[Exercise objective]: Look for the word "Mode" in the entries and copy every line where it shows up.

(Listed records)

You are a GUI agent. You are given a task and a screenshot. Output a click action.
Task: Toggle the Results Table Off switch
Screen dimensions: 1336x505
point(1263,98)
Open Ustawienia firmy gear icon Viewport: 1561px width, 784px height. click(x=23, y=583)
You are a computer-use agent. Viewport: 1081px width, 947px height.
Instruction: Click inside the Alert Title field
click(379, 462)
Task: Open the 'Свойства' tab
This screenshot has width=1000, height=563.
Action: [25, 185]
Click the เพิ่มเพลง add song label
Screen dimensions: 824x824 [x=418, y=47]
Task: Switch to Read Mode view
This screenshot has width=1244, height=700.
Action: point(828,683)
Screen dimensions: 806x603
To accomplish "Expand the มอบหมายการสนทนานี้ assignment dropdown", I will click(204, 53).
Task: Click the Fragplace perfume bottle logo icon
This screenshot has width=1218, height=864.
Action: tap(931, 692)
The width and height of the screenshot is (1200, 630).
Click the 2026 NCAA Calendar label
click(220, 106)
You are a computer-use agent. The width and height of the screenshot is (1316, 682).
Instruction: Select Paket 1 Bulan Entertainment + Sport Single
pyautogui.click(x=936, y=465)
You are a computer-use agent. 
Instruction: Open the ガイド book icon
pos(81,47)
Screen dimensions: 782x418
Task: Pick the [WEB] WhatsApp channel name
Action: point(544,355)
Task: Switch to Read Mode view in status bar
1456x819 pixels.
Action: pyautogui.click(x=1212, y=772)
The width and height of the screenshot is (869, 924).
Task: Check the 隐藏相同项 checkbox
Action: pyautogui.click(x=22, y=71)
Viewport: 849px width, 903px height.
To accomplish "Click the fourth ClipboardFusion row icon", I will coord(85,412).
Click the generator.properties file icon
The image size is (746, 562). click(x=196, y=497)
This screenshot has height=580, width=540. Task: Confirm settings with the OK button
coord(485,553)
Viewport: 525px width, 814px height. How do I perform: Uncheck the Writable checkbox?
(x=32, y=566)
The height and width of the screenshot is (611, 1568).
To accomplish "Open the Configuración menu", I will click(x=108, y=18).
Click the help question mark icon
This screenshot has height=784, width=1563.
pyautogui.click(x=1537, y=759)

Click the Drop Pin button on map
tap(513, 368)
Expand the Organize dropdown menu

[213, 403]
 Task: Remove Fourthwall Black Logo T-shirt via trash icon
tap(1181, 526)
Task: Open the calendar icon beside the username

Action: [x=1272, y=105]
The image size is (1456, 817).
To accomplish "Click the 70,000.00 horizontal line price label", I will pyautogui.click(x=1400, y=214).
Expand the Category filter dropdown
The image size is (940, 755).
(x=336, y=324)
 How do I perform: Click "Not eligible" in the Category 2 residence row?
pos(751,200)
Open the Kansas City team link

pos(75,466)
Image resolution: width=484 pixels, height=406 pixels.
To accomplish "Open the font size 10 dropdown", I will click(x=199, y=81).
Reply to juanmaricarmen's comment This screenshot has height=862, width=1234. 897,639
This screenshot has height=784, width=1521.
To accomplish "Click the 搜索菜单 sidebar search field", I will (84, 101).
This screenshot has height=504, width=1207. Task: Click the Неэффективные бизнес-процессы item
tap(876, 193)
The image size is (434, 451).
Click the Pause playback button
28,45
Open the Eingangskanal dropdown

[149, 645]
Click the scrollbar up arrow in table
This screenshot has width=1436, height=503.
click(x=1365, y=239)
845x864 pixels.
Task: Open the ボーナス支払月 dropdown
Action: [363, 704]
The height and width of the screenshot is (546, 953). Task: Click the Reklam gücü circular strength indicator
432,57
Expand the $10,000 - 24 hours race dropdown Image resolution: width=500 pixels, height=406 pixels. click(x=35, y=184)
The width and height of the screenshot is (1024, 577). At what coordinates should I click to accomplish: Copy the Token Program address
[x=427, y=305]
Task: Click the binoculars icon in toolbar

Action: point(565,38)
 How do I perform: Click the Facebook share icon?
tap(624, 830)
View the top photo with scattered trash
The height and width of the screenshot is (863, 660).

(End Listed records)

[Response area]:
Task: Switch to Read Mode view
Task: Switch to Read Mode view in status bar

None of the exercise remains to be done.